独立したt検定を使用して、正規分布ではないA / Bテスト結果の分析


13

A / Bテストの結果セット(1つのコントロールグループ、1つの機能グループ)がありますが、正規分布に適合しません。実際、分布はランダウ分布により似ています。

独立したt検定では、サンプルが少なくともほぼ正規分布している必要があるため、有効な検定の有効な方法としてt検定を使用することはできません。

しかし、私の質問は次のとおりです 。どの時点で、t検定は有意性検定の良い方法ではないと言うことができますか?

または、別の言い方をすれば、データセットのみが与えられた場合に、t検定のp値の信頼性をどのように修飾できますか?

回答:


8

データの分布は正規である必要はありません。ほぼ正規でなければならないのはサンプリング分布です。サンプルサイズが十分に大きい場合、中央極限定理により、ランダウ分布からの平均のサンプリング分布はほぼ正常である必要があります。

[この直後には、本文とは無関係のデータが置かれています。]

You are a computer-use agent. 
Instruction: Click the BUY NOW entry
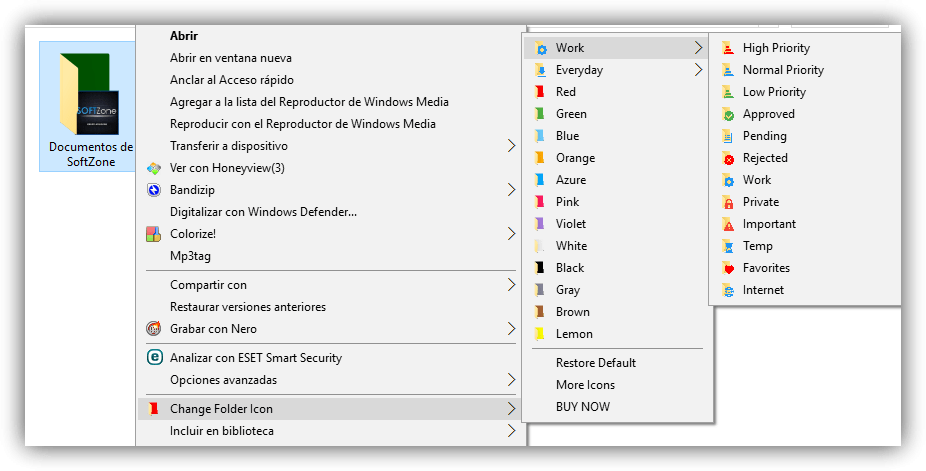[583, 407]
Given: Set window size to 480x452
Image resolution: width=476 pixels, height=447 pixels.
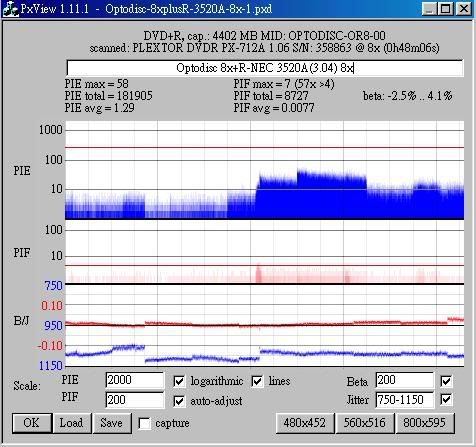Looking at the screenshot, I should (x=305, y=423).
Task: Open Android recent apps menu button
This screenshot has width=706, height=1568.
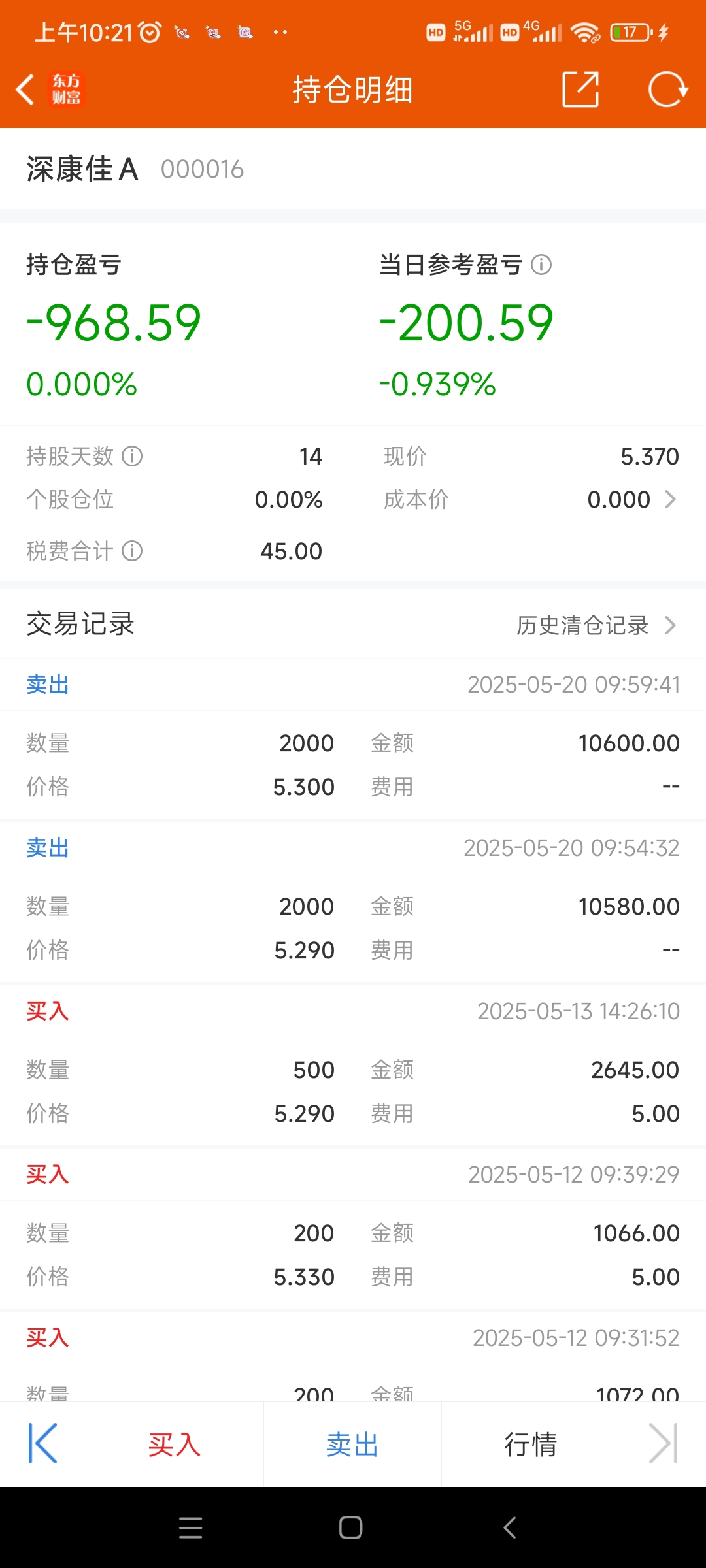Action: point(190,1527)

したがって、データでt検定を安全に使用できる必要があります。

この例を考えてみましょう:mu = 0およびsd = 0.5の対数正規分布の母集団があると仮定します(Landauに少し似ています)

対数正規密度

したがって、サンプルの平均を計算するたびにこの分布から30回の観測値を5000回サンプリングします。

そして、これは私たちが得るものです

標本分布

とても普通に見えますよね?サンプルサイズを増やすと、さらに明確になります

標本分布

Rコード

x = seq(0, 4, 0.05)
y = dlnorm(x, mean=0, sd=0.5)
plot(x, y, type='l', bty='n')


n = 30
m = 1000

set.seed(0)
samp = rep(NA, m)

for (i in 1:m) {
  samp[i] = mean(rlnorm(n, mean=0, sd=0.5))
}

hist(samp, col='orange', probability=T, breaks=25, main='sample size = 30')
x = seq(0.5, 1.5, 0.01)
lines(x, dnorm(x, mean=mean(samp), sd=sd(samp)))


n = 300
samp = rep(NA, m)

for (i in 1:m) {
  samp[i] = mean(rlnorm(n, mean=0, sd=0.5))
}

hist(samp, col='orange', probability=T, breaks=25, main='sample size = 300')
x = seq(1, 1.25, 0.005)
lines(x, dnorm(x, mean=mean(samp), sd=sd(samp)))

こんにちは、アレクセイ!あなたはRに精通しているようですので、私が現在立ち往生している問題について何かアドバイスがありますか? stackoverflow.com/questions/25101444/…。それ以外にも、私たちはいくつかの共通の利益を持っているようです(母国語を含む:-)ので、私はあなたと接続してうれしいです(プロのソーシャルネットワークのプロファイルについてはaleksandrblekh.comを参照してください)。
アレクサンドルブレフ14

これは素晴らしい説明であり、実際に私が使用することになった方法です。この方法は、サンプルセット全体をより小さなサブサンプルに分割し、各サブサンプルの平均(CLTの平均)をデータセットの分布として使用することであると考えています。答えてくれてありがとう!
ティーブゼット14

1

基本的に、2つのサンプルの平均が著しく異なるかどうかを確認するには、独立したt検定または2サンプルのt検定を使用します。または、別の言葉で言えば、2つのサンプルの平均に有意差がある場合です。

現在、これらの2つのサンプルの平均は2つの統計であり、CLTによると、十分なサンプルが提供される場合、正規分布を持ちます。CLTは、平均統計が作成される分布に関係なく機能することに注意してください。

通常、z検定を使用できますが、サンプルから分散が推定される場合(未知であるため)、追加の不確実性が導入され、t分布に組み込まれます。2サンプルt検定がここに適用されるのはそのためです。

弊社のサイトを使用することにより、あなたは弊社のクッキーポリシーおよびプライバシーポリシーを読み、理解したものとみなされます。
Licensed under cc by-sa 3.0 with attribution required.